_Task item_. Across the following data, how many lines include the string "Open"? Reply with the number and nothing more.

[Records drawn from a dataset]
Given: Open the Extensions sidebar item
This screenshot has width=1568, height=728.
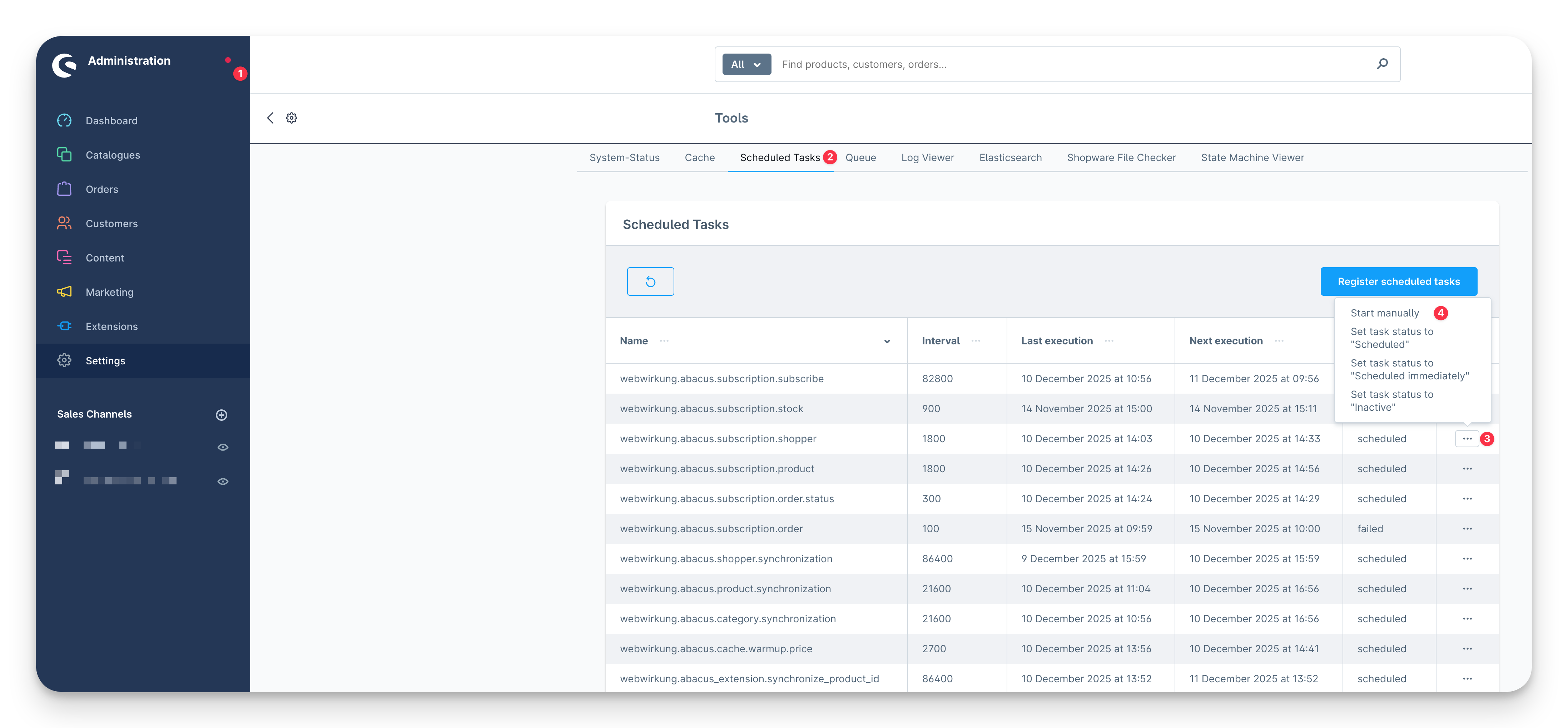Looking at the screenshot, I should click(111, 326).
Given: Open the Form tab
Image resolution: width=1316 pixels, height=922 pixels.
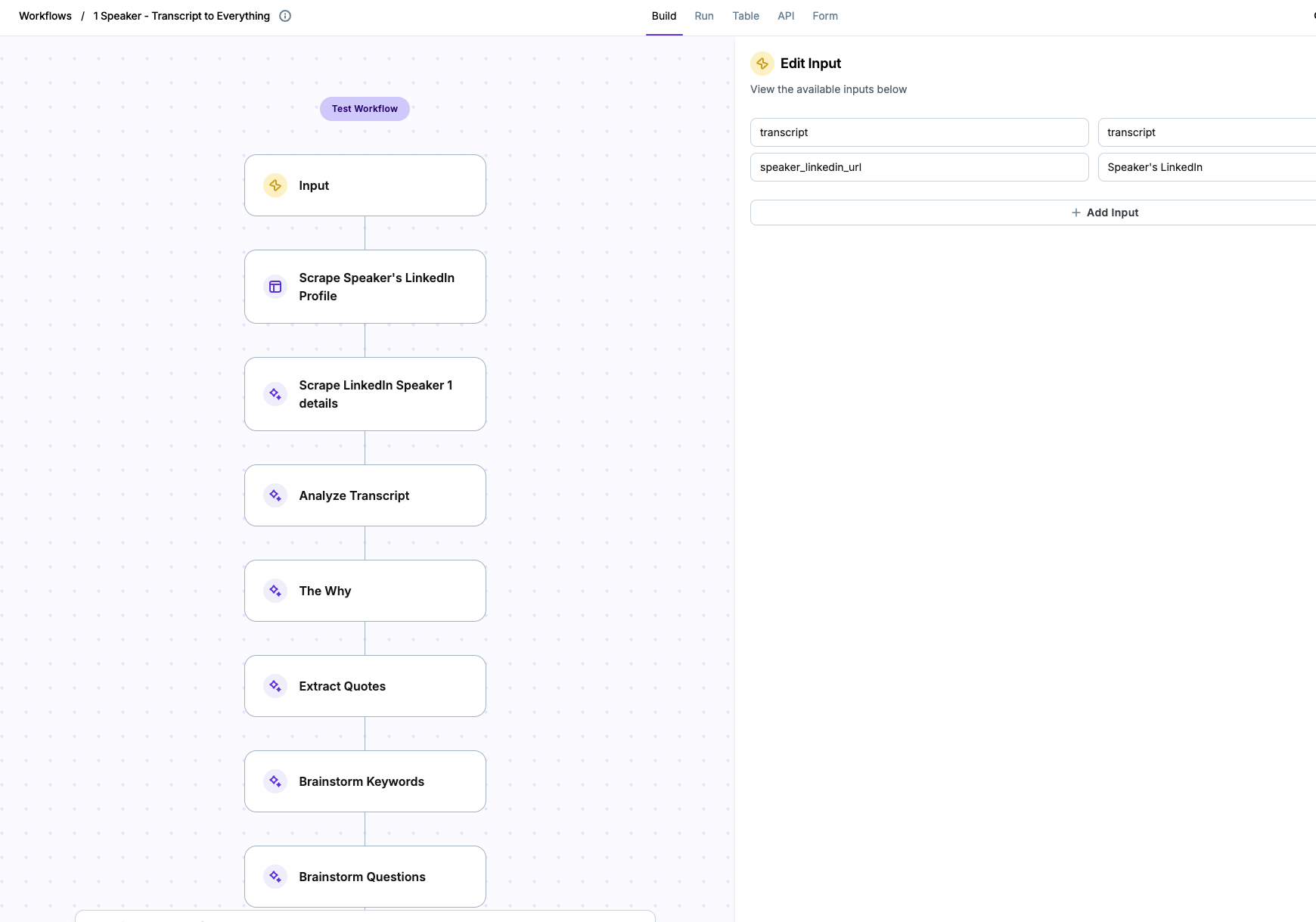Looking at the screenshot, I should (825, 15).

_Finished exercise_. 2